Più di altre arti, la fotografia ha la capacità di rivelare, attraverso le immagini, lati nascosti del mondo che ci circonda, mostrandoci la realtà da un altro punti di vista. Lo sapeva bene Federico Motta Editore, che negli anni ha organizzato mostre di alcuni dei più importanti fotografi del Novecento. In occasione della Giornata Mondiale della Foresta Pluviale che si celebra il 22 giugno, ci sembra interessante ripercorrere brevemente l’attività artistica di uno dei più importanti fotografi degli ultimi decenni, il brasiliano Sebastião Salgado (1944-2025), recentemente scomparso, che all’Amazzonia ha dedicato gran parte delle sue energie.

Sebastião Salgado e la fotografia

Una vita dedicata a mostrare il mondo dal punto di vista degli ultimi, degli emarginati: così si può forse riassumere l’attività di Sebastião Salgado. Quella della fotografia era però una passione che aveva scoperto tardi. Dopo gli studi in economia, aveva infatti iniziato a lavorare per l’Organizzazione Mondiale del Caffè, quando nacque in lui l’interesse per la fotografia. Quella che all’inizio era una passione amatoriale, ben presto diventò una professione che lo avrebbe accompagnato per tutta la vita. Una lunga carriera durante la quale ha collaborato con varie agenzie fotografiche, come Sigma e Gamma, fino ad approdare nel 1979 alla Magnum, la stessa di Capa e Cartier-Bresson. Nel 1994 avrebbe creato, con la moglie Lelia Wanick, una propria agenzia, Amazonas Images, centrata completamente sulla sua produzione.

Con la sua Leica è stato nei peggiori scenari di guerra e ha visitato alcune delle zone più povere del mondo. È stato in Sahel, per documentare la tremenda siccità che aveva colpito la regione, e poi nelle miniere d’oro del Brasile, in Ruanda durante il conflitto tra Hutu e Tutsi, in Patagonia coi i migranti. Gli ultimi, le vittime di carestie e guerre, sono i protagonisti dei suoi scatti, grandi affreschi in bianco e nero.

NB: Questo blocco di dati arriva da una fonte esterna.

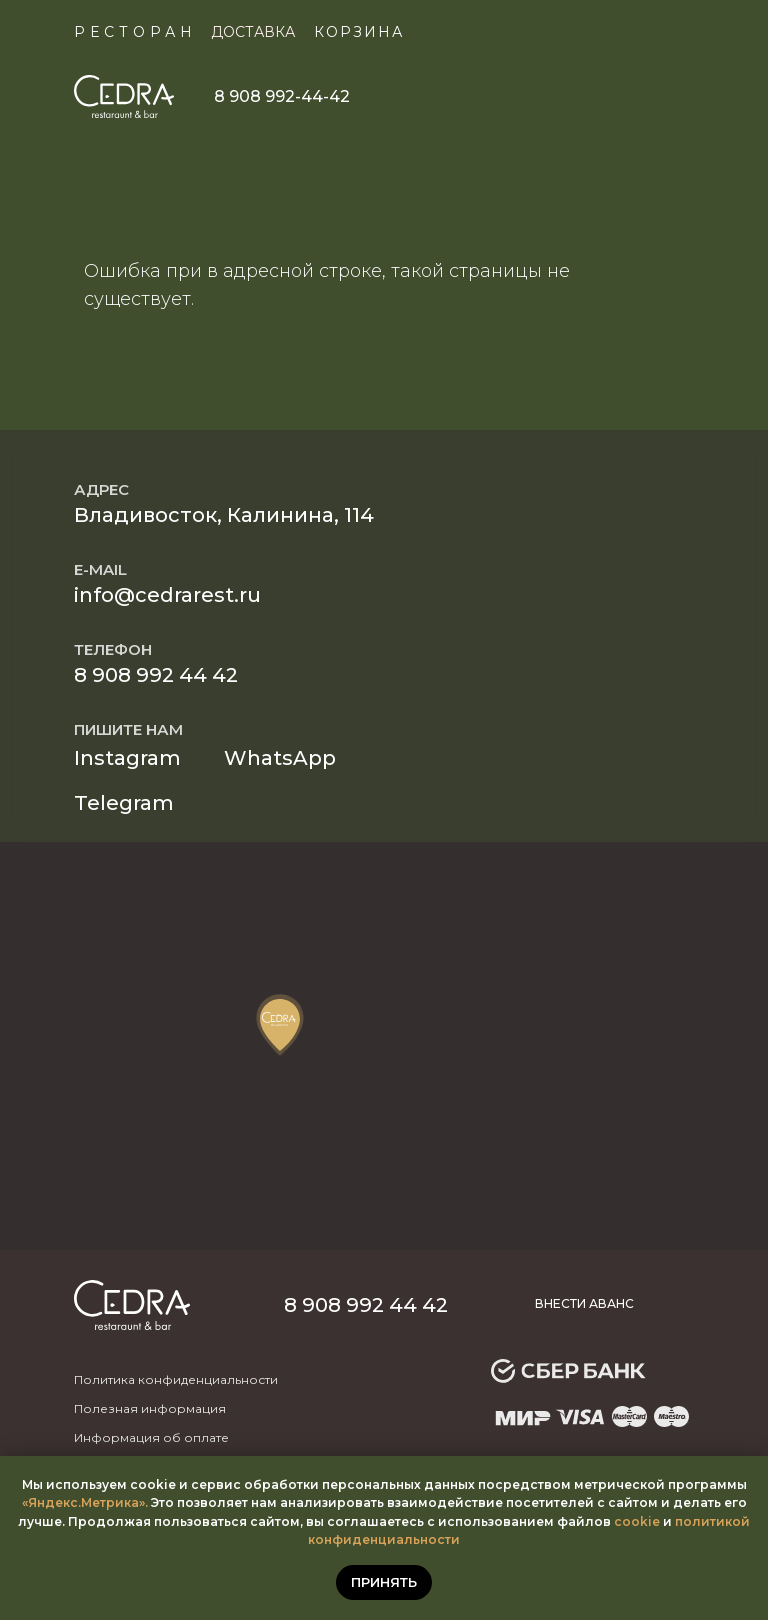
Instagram (127, 758)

Salgado, l’Amazzonia e la tutela dell’ambiente

Negli anni Novanta, la dura esperienza in Ruanda durante il genocidio (1994) aveva segnato profondamente Salgado che, tornato in Brasile, aveva deciso di dedicarsi a un nuovo progetto capace di infondere speranza: un programma di riforestazione che segue insieme alla moglie, Lélia Wanick. Nel 1998 fonda l’Instituto Terra nel Minas Gerais, un’organizzazione che si occupa di riforestazione, ricreando l’ecosistema naturale per diverse specie animali e vegetali.

Alla base del progetto di Salgado c’è la consapevolezza che le foreste pluviali sono fondamentali per la sopravvivenza della vita sulla Terra. Producono il 20% dell’ossigeno che respiriamo e da esse dipende la generazione dell’acqua dolce che beviamo. Assorbono il nostro biossido di carbonio, stabilizzano i modelli climatici e ospitano metà delle specie animali e vegetali del mondo.

Il progetto “Instituto Terra” intende non solo mostrare attraverso l’arte fotografica di Salgado la potenza della natura, ma anche la sua fragilità, ma anche sensibilizzare l’opinione pubblica lanciando iniziative concrete di riforestazione. Perché la bellezza risiede dell’armonia tra uomo e natura, un equilibrio precario che dobbiamo imparare a tutelare con un impegno concreto.